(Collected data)
╭──

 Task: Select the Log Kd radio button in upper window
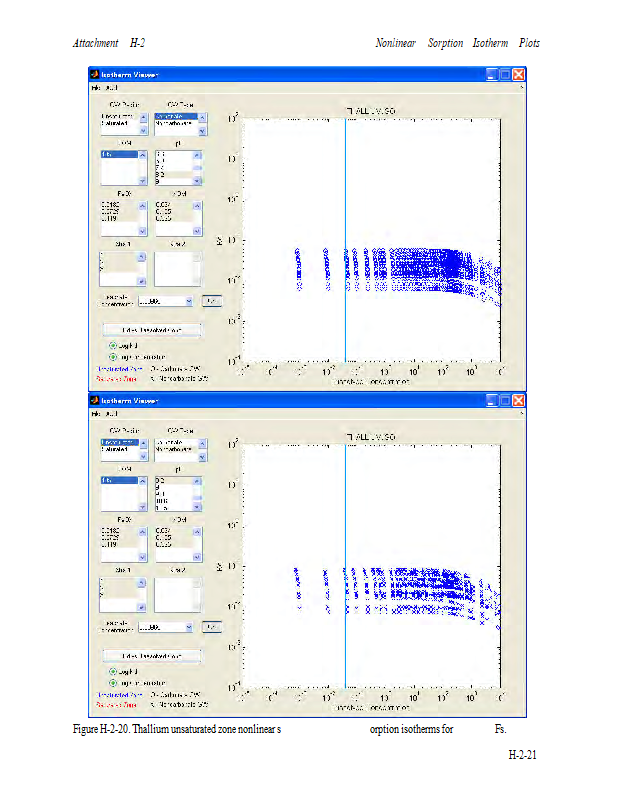tap(113, 344)
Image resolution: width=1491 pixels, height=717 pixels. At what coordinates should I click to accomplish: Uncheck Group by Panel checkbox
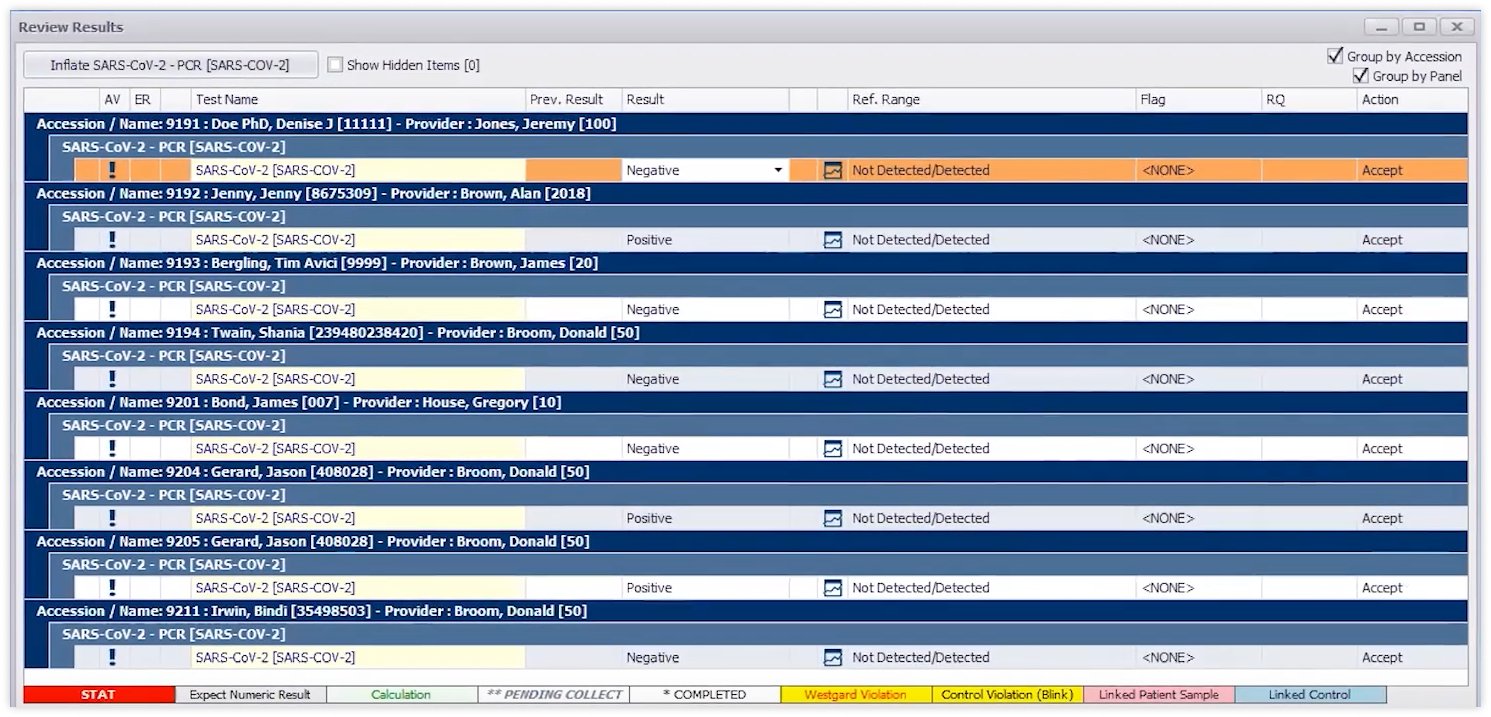tap(1360, 76)
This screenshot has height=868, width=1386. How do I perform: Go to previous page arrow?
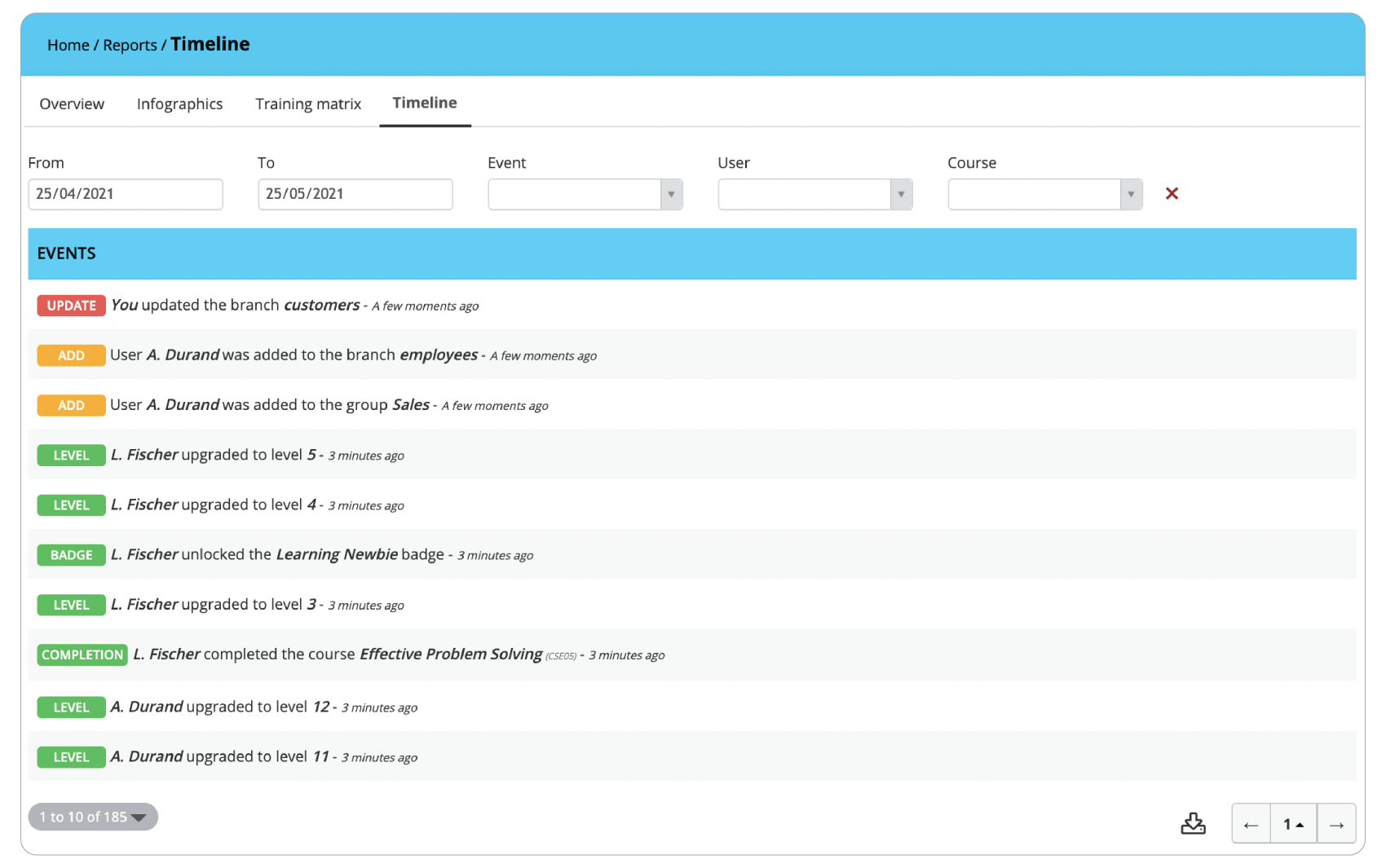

╰──

→ **EXERCISE AIM**: Please output every record above exactly. Leave the pictures out.

→ **YOUR RESPONSE**:
 Task: Select the Log Kd radio button in upper window
tap(113, 344)
Image resolution: width=1491 pixels, height=717 pixels. At what coordinates should I click to accomplish: Uncheck Group by Panel checkbox
tap(1360, 76)
This screenshot has height=868, width=1386. How do I perform: Go to previous page arrow?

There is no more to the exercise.